Originally posted by steveknows
reply to post by TheWalkingFox
You've twisted what I said. The question is that is a dog a domesticated wolf and it has nothing to do with a jackel. All animals you've mentioned aren't found with wolves though it has been known for dogs to run with wolves. Also the wolf/ dog pup thing you mentioned would be a pup that had both predomestication and postdomesticated traits it would be no different to a pup of a poodle and a Labrador looking like a labradoodle, sorry but your point there was lame.
Your point was that a species is defined by viable offspring. I simply game you counterexamples of interfertile animals that are nevertheless different species. Perhaps it's due to the inherent fragility of the "species" classification itself that causes the confusion.
Basically? it doesn't matter if two populations could theoretically produce viable offspring, if those populations do not do so when left to their own devices. A good example is a variety of frog, the Narrow-mouthed toad. it has a species on the east bank of the Missisippi, another on the West. Amphibians being what they are, there's overlap. Problem is, the two are completely physically identical. The only way to tell them apart is through their calls. presumably htye are completely interfertile. But they never breed together... because their calls are different. The males of one species have a song that only appeals to females of that species.
Similarly, all those canids send off different sexual cues that generally prevent natural interbreeding. Thus they are different species.
What I've said in previous posts isn't my concept this is what the books written by the experts say and you've only proven what I say as wrong to you and not to the reality of it.
Your books aren't necessarily wrong, just not as detailed as some more involved works on hte subject. Of course interfertility is a basic prerequisite - but if the populations don't bump uglies on their own, then they're different species. Fairly simple.
You've started talking about a lion with sheeps traits and such and it's just rediculous to compare some sciencfiction animal with the natural process of domestication.
Sigh. No. Domestication is a product of selective breeding - that is choosing animals or plans for favored traits. You brought up that lions or bears could not be domesticated. I pointed out that, even if this were true, the process by which domestication was achieved can still be applied. So if we wanted to breed, say, a lion whose mane covers the entire body, or a bear with a super-short muzzle? We could certainly do so. I'd even wager we could domesticate them, given the right selection process (we've done it with wild foxes after all)
A person can make anything fit anything if you ignore the facts and forego commonse sense.
You'd be amazed at how often "common sense" is useless in biology. I still meet so many people who think hyenas are a kind of canine, for instance. "it's common sense!"

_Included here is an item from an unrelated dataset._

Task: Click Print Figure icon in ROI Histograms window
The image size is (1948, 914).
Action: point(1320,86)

I'm sorry but you're argueing against proven science on so many levels and not just whether or not dogs are domesticated wolves.
Actually I never argued that dogs are not descended from wolves; rather I argued over the method by which wolf became dog. I don't think the "camp scavenger" model is accurate. I think it's more likely that wolves were deliberately taken, tamed, and later domesticated by humans.

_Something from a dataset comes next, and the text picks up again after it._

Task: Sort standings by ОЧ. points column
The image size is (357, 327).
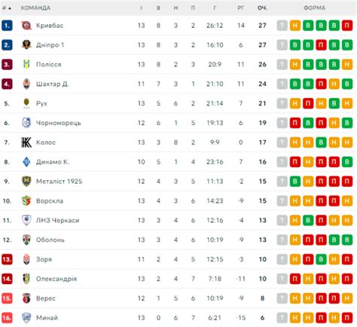Action: click(262, 8)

Now from what I can make out of what you've said in regards to evolution you've basically said that the 6 foot tall bronzed Aussie on the Gold coast of Australia is a branch off but not of the same species as the Pigmy in Africa.

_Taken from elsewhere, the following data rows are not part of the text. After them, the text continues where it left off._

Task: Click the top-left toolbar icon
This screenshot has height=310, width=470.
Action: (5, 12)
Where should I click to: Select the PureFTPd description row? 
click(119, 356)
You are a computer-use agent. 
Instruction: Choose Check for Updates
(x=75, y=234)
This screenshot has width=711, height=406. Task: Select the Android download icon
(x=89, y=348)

Sub-species. See that prefix? It's really important. They are both the same species. However due to geographic isolation of their ancestors, they have both received a different "package" of physical traits that result in the pretty divergent appearances between the two in your example. However given the opportunity (and a little romancing, one presumes) the two people in your example would happily pair up and make a medium-sized brownish-reddish frizzy-haired baby for all the world to admire. As travel becomes easier, those geographic barriers cease to be an issue, and humans are slowly but steadily returning to a single population.